The article suggests that modern firms are leaving $20 bills on the sidewalk, in that there are better hiring practices that could easily be adopted. Perhaps.

But I want to emphasize that this reinforces a key point that I make in The Great Miscalculator: In business, it is very difficult to measure the performance of employees.

The measurement challenge is bound to create discrepancies between pay and marginal product. And it is bound to make the hiring process quite error-prone.

7 thoughts on “Hiring miscalculations

  1. If you need to track the success of your hires, you are likely a poorly run company, or you are too invest in doing it.

    Half the point of the corporate technology, and I mean technology in the organizational/social sense, is to standardize output from non-standard inputs (labor). A well run company hires mediocre people, to do a mediocre job, in a well designed system that produces a good output. A poorly run company needs to hire great people to create good output, because their system is depends on heroes. A young company that is growing needs to hire great people to design the system so the great people can move on.

    • I like this take on things. Often I find processes in my job annoying, and think “just hire smart people who can figure it out and don’t need rules”. But those people are scarce and expensive. Even if you can’t idiot proof everything having some amount of process makes it possible for relatively inexperienced or mediocre people to just turn the crank and keep the system functioning.

      • Most of my career has been in non-IT tech startups, where the approach was to hire a few Ph.D. scientists who seemed bright (like me)(YMMV) and throw them at problems that may or may not even have solutions. If they come up with something that works and seems marketable, they gradually hand it off to the engineers to develop a process that produces the desired result reliably with when done by cheap labor or, better, robots. It’s not a hard dichotomy, but there’s a continuum between “we think we have an idea for how to do that” and “we can definitely do that for $499.95 at a 40 percent gross margin”. We Ph.D.s have much more versatile skillsets and can (sometimes) invent a new type of product, but creating systems that produce results cheaply and reliably is the only way to build a business.

  2. The problem is, with all but the simplest jobs or the sales jobs there’s no good way to measure quality of high level workers. There’s what’s measurable, and there’s what’s not measurable. For one we have metrics, and for the other we have guesswork, voodoo, management fads and blame games.

    There’s a good and obvious way to measure quality of executives, but who will bell that cat?

    A genius cannot submit to discipline. He must be free to do what he thinks is best, otherwise there’s no point in being – or hiring – a genius.

  3. It doesn’t get affiliated with being a Baumol sector, but HR/hiring has a lot of the same characteristics as EdMed that make it an increasingly expensive enterprise.

    My guess is that if you were to isolate its own costs there’s persistent year-over-year inflation in hiring costs, with little productivity gains to show for it.

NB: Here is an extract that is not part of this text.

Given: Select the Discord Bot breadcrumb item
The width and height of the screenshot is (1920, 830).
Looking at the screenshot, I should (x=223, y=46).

  4. Overhead functions like HR also behave bureaucratically with internal empire builders scheming to expand their staffs and budgets by incessantly peddling management improvement strategies and the like. Outsourcing HR functions not only allows more competitive acquisition of the necessary services but also shortens staff meetings. Additionally, hiring is highly prone to litigation so moving it out decreases the likelihood of key management personnel wasting time in discovery. Lightning rods work best when they are grounded outside the house.

    • I suspect some of the trend is liability outsourcing. If your HR contract says the contractor will fully comply with all applicable employment laws, then any discrimination in your hiring process is somebody else’s fault.